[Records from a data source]
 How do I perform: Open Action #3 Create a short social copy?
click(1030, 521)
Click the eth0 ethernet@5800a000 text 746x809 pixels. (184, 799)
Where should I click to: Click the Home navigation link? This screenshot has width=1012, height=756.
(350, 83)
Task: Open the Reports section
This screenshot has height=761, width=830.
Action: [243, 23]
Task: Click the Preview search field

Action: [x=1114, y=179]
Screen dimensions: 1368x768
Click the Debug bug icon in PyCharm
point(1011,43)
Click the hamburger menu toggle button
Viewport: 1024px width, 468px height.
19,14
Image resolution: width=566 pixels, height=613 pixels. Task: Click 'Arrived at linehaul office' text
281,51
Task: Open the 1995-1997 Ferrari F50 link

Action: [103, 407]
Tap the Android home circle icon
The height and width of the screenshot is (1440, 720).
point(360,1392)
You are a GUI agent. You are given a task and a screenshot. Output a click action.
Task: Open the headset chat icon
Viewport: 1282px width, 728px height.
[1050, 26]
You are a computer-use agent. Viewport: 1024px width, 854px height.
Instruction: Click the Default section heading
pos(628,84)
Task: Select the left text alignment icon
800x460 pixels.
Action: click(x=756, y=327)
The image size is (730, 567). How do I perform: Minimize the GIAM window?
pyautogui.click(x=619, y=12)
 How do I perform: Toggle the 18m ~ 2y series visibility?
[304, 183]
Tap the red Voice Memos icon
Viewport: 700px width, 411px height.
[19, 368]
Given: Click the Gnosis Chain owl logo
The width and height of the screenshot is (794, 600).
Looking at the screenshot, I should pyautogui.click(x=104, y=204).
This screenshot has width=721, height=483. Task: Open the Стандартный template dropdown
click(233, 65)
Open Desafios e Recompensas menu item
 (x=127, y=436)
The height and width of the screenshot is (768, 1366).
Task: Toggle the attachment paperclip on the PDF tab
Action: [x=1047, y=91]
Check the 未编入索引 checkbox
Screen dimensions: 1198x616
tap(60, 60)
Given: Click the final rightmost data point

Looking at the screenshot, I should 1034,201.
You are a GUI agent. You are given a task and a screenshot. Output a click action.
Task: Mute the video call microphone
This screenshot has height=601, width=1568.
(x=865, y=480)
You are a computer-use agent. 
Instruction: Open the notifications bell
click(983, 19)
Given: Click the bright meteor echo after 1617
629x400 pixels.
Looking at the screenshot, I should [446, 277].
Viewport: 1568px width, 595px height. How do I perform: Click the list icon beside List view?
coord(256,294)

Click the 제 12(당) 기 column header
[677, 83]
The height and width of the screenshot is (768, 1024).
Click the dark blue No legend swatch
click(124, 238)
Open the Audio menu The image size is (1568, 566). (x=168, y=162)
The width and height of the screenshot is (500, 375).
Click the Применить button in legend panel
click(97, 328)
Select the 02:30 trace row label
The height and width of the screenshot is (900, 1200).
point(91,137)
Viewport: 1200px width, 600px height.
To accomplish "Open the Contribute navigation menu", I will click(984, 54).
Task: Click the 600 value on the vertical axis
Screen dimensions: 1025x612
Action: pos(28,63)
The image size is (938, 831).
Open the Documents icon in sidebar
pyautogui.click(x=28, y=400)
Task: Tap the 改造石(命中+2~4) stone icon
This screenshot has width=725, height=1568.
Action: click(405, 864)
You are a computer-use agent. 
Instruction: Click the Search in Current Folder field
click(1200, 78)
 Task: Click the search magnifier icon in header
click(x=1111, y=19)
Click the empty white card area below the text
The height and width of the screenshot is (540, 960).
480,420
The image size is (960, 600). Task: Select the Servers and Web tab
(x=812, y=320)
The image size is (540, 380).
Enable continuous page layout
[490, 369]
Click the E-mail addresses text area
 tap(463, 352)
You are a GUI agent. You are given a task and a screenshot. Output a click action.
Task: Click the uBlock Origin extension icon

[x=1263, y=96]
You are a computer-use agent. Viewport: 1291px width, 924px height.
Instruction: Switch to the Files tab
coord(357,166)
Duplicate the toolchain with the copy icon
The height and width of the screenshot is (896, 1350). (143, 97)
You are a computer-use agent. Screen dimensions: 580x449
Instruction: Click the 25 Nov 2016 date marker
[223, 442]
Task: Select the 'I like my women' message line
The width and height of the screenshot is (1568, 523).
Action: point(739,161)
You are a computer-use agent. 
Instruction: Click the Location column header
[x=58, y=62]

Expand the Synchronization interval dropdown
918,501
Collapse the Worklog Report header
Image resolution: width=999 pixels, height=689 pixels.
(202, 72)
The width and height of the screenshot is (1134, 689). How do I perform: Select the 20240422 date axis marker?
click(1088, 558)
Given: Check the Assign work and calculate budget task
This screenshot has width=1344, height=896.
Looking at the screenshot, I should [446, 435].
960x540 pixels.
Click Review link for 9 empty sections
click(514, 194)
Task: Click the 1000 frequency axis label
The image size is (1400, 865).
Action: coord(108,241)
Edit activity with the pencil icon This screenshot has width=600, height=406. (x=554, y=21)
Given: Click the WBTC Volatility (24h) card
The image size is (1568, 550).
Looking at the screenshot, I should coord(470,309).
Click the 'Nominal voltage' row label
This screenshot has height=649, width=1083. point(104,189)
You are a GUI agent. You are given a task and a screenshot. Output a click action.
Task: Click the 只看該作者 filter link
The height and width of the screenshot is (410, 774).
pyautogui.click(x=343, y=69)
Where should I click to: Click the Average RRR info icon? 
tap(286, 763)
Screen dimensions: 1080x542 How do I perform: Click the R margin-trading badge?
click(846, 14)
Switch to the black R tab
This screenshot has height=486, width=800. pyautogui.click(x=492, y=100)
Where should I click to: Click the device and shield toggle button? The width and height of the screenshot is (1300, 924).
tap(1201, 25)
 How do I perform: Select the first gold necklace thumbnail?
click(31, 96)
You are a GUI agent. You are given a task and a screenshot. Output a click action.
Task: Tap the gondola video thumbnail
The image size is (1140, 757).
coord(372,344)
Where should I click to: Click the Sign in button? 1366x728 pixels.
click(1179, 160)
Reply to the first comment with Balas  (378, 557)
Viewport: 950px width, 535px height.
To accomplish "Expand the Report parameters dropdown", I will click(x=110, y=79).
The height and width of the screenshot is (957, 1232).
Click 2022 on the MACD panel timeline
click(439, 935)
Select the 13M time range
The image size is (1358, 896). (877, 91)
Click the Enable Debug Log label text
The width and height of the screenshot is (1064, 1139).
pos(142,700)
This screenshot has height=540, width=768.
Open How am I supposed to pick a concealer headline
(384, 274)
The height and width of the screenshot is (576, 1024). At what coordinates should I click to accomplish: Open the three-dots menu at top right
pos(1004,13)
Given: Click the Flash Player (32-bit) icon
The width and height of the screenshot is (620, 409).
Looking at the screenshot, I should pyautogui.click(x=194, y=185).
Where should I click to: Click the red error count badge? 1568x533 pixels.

## Work to complete
Word for word, restate the entries that appear above.

## Task result
 How do I perform: Open Action #3 Create a short social copy?
click(1030, 521)
Click the eth0 ethernet@5800a000 text 746x809 pixels. (184, 799)
Where should I click to: Click the Home navigation link? This screenshot has width=1012, height=756.
(350, 83)
Task: Open the Reports section
This screenshot has height=761, width=830.
Action: [243, 23]
Task: Click the Preview search field

Action: [x=1114, y=179]
Screen dimensions: 1368x768
Click the Debug bug icon in PyCharm
point(1011,43)
Click the hamburger menu toggle button
Viewport: 1024px width, 468px height.
19,14
Image resolution: width=566 pixels, height=613 pixels. Task: Click 'Arrived at linehaul office' text
281,51
Task: Open the 1995-1997 Ferrari F50 link

Action: [103, 407]
Tap the Android home circle icon
The height and width of the screenshot is (1440, 720).
point(360,1392)
You are a GUI agent. You are given a task and a screenshot. Output a click action.
Task: Open the headset chat icon
Viewport: 1282px width, 728px height.
[1050, 26]
You are a computer-use agent. Viewport: 1024px width, 854px height.
Instruction: Click the Default section heading
pos(628,84)
Task: Select the left text alignment icon
800x460 pixels.
Action: click(x=756, y=327)
The image size is (730, 567). How do I perform: Minimize the GIAM window?
pyautogui.click(x=619, y=12)
 How do I perform: Toggle the 18m ~ 2y series visibility?
[304, 183]
Tap the red Voice Memos icon
Viewport: 700px width, 411px height.
[19, 368]
Given: Click the Gnosis Chain owl logo
The width and height of the screenshot is (794, 600).
Looking at the screenshot, I should pyautogui.click(x=104, y=204).
This screenshot has width=721, height=483. Task: Open the Стандартный template dropdown
click(233, 65)
Open Desafios e Recompensas menu item
 (x=127, y=436)
The height and width of the screenshot is (768, 1366).
Task: Toggle the attachment paperclip on the PDF tab
Action: [x=1047, y=91]
Check the 未编入索引 checkbox
Screen dimensions: 1198x616
tap(60, 60)
Given: Click the final rightmost data point

Looking at the screenshot, I should 1034,201.
You are a GUI agent. You are given a task and a screenshot. Output a click action.
Task: Mute the video call microphone
This screenshot has height=601, width=1568.
(x=865, y=480)
You are a computer-use agent. 
Instruction: Open the notifications bell
click(983, 19)
Given: Click the bright meteor echo after 1617
629x400 pixels.
Looking at the screenshot, I should [446, 277].
Viewport: 1568px width, 595px height. How do I perform: Click the list icon beside List view?
coord(256,294)

Click the 제 12(당) 기 column header
[677, 83]
The height and width of the screenshot is (768, 1024).
Click the dark blue No legend swatch
click(124, 238)
Open the Audio menu The image size is (1568, 566). (x=168, y=162)
The width and height of the screenshot is (500, 375).
Click the Применить button in legend panel
click(97, 328)
Select the 02:30 trace row label
The height and width of the screenshot is (900, 1200).
point(91,137)
Viewport: 1200px width, 600px height.
To accomplish "Open the Contribute navigation menu", I will click(984, 54).
Task: Click the 600 value on the vertical axis
Screen dimensions: 1025x612
Action: pos(28,63)
The image size is (938, 831).
Open the Documents icon in sidebar
pyautogui.click(x=28, y=400)
Task: Tap the 改造石(命中+2~4) stone icon
This screenshot has width=725, height=1568.
Action: click(405, 864)
You are a computer-use agent. 
Instruction: Click the Search in Current Folder field
click(1200, 78)
 Task: Click the search magnifier icon in header
click(x=1111, y=19)
Click the empty white card area below the text
The height and width of the screenshot is (540, 960).
480,420
The image size is (960, 600). Task: Select the Servers and Web tab
(x=812, y=320)
The image size is (540, 380).
Enable continuous page layout
[490, 369]
Click the E-mail addresses text area
 tap(463, 352)
You are a GUI agent. You are given a task and a screenshot. Output a click action.
Task: Click the uBlock Origin extension icon

[x=1263, y=96]
You are a computer-use agent. Viewport: 1291px width, 924px height.
Instruction: Switch to the Files tab
coord(357,166)
Duplicate the toolchain with the copy icon
The height and width of the screenshot is (896, 1350). (143, 97)
You are a computer-use agent. Screen dimensions: 580x449
Instruction: Click the 25 Nov 2016 date marker
[223, 442]
Task: Select the 'I like my women' message line
The width and height of the screenshot is (1568, 523).
Action: point(739,161)
You are a computer-use agent. 
Instruction: Click the Location column header
[x=58, y=62]

Expand the Synchronization interval dropdown
918,501
Collapse the Worklog Report header
Image resolution: width=999 pixels, height=689 pixels.
(202, 72)
The width and height of the screenshot is (1134, 689). How do I perform: Select the 20240422 date axis marker?
click(1088, 558)
Given: Check the Assign work and calculate budget task
This screenshot has width=1344, height=896.
Looking at the screenshot, I should [446, 435].
960x540 pixels.
Click Review link for 9 empty sections
click(514, 194)
Task: Click the 1000 frequency axis label
The image size is (1400, 865).
Action: coord(108,241)
Edit activity with the pencil icon This screenshot has width=600, height=406. (x=554, y=21)
Given: Click the WBTC Volatility (24h) card
The image size is (1568, 550).
Looking at the screenshot, I should coord(470,309).
Click the 'Nominal voltage' row label
This screenshot has height=649, width=1083. point(104,189)
You are a GUI agent. You are given a task and a screenshot. Output a click action.
Task: Click the 只看該作者 filter link
The height and width of the screenshot is (410, 774).
pyautogui.click(x=343, y=69)
Where should I click to: Click the Average RRR info icon? 
tap(286, 763)
Screen dimensions: 1080x542 How do I perform: Click the R margin-trading badge?
click(846, 14)
Switch to the black R tab
This screenshot has height=486, width=800. pyautogui.click(x=492, y=100)
Where should I click to: Click the device and shield toggle button? The width and height of the screenshot is (1300, 924).
tap(1201, 25)
 How do I perform: Select the first gold necklace thumbnail?
click(31, 96)
You are a GUI agent. You are given a task and a screenshot. Output a click action.
Task: Tap the gondola video thumbnail
The image size is (1140, 757).
coord(372,344)
Where should I click to: Click the Sign in button? 1366x728 pixels.
click(1179, 160)
Reply to the first comment with Balas  (378, 557)
Viewport: 950px width, 535px height.
To accomplish "Expand the Report parameters dropdown", I will click(x=110, y=79).
The height and width of the screenshot is (957, 1232).
Click 2022 on the MACD panel timeline
click(439, 935)
Select the 13M time range
The image size is (1358, 896). (877, 91)
Click the Enable Debug Log label text
The width and height of the screenshot is (1064, 1139).
pos(142,700)
This screenshot has height=540, width=768.
Open How am I supposed to pick a concealer headline
(384, 274)
The height and width of the screenshot is (576, 1024). At what coordinates should I click to accomplish: Open the three-dots menu at top right
pos(1004,13)
Given: Click the Flash Player (32-bit) icon
The width and height of the screenshot is (620, 409).
Looking at the screenshot, I should pyautogui.click(x=194, y=185).
Where should I click to: Click the red error count badge? 1568x533 pixels.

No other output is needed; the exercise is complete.